Despite the America's Food and Drug Administration's call for a halt to silicon breast implants, Britain has lifted the ban on breast implant operations.
While America suspends all implant operations until new findings of risks can be avaluation, the UK's chief medical Officer Dr Kenneth Calman maintains that there is no new evidence to support continuing with such a ban.
Meanwhile, the American consumer watchdog group Health Research Group estimates that half a million American women have been harmed by breast implants.
According to the survey of 100,000 US households, 5 per cent had complications such as rupture or infection, another 15 per cent had hard breasts or bothersome breast firmness, and one third had scars that were considered "somewhat or very visible." Other complaints included breasts that were somewhat or very unnatural, pain or changes in sensation.
These figures project into an estimated half a million women with complaints about their operations.
The HRG has testified before Congress that some 155,000 women of the 2 million who have received implants have suffered complications such as rupture or leakage.
If a silicon implant ruptures and needs to be removed, it is impossible for surgeons to gather up all of the jelly like silicon from the body.
The remaining silicon can trigger an auto immune response, causing arthritis, or, occasionally scleroderma which causes a thickening of the skin, mucous membranes and connective tissues.

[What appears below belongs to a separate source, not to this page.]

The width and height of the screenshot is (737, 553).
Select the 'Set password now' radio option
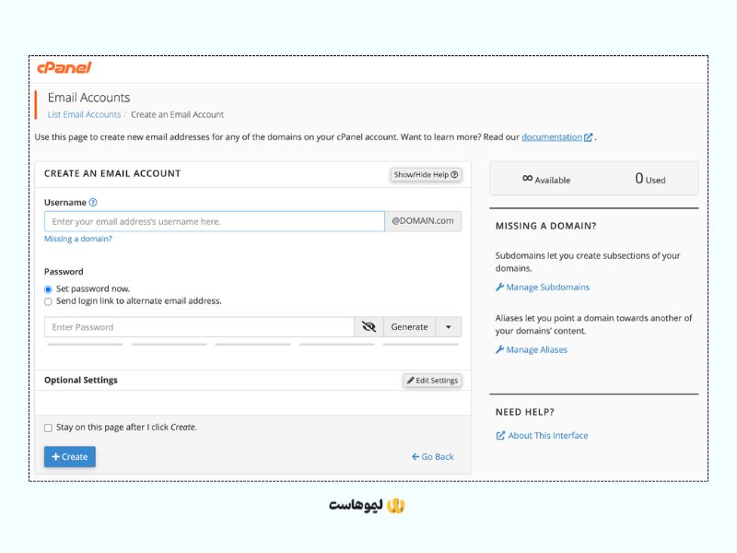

Based on action reports sent to the FDA by manufacturers, Dr Sidney Wolfe of the HRG estimates that some 50,000 women have had to undergo surgery to have their implants removed.
In Britain, an estimated 3,000 to 6,000 women a year receive breast implants, while in America, the totals amount to one woman in 50.
Some 80 per cent of operations are done for augmentation, and not for reconstruction following mastectomy.